The in-yer-face playwrights so dominate books about ’90s theatre that it’s easy to forget that the decade also gave us the off-their-heads variety – the prime example being the Bush Theatre’s hit ‘Trainspotting’ adaptation. But this gangster comedy by Simon Donald came first and, though it’s got less substance than a bag of cut-price coke, ‘The Life of Stuff’ now seems a worthy precursor to anything Guy Ritchie ever made.

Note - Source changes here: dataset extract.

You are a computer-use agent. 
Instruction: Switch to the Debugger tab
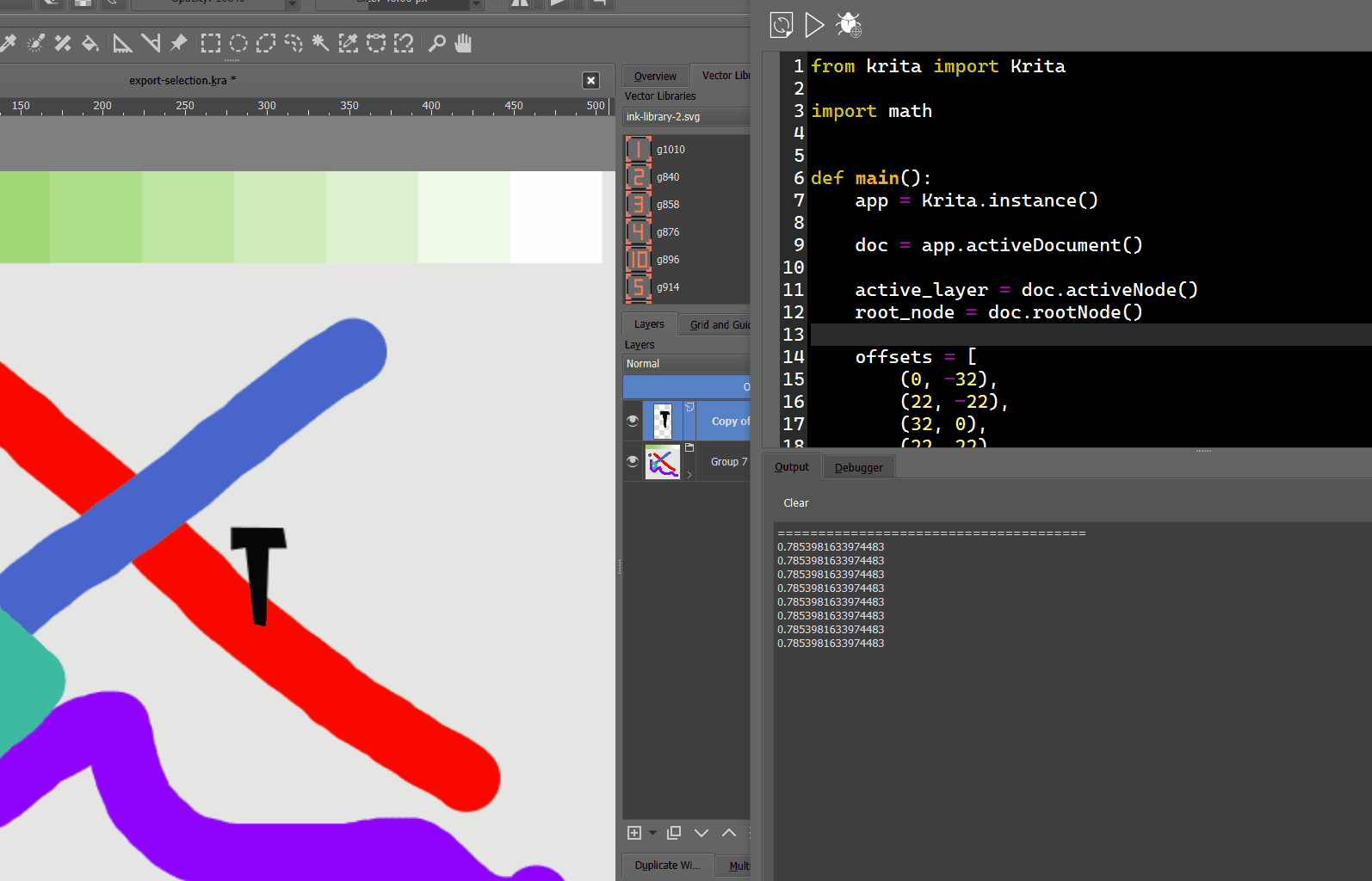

It’s got a convoluted set-up, but once it’s wound it flies. About to open a nightclub in a disused Glaswegian warehouse, two-bit racketeer Willie Dobie (Gregory Finnegan) has connived to bump off his competition. Locked in a basement, local liabilities Fraser and Janice realise they’ve inadvertently combined to murder Glasgow’s fiercest drugs baron Alex Sneddon. Chuck in a severed toe, a sawn-off shotgun and a severe bout of eczema and you’ve got a pilled-up Orton farce with psychotic tendencies.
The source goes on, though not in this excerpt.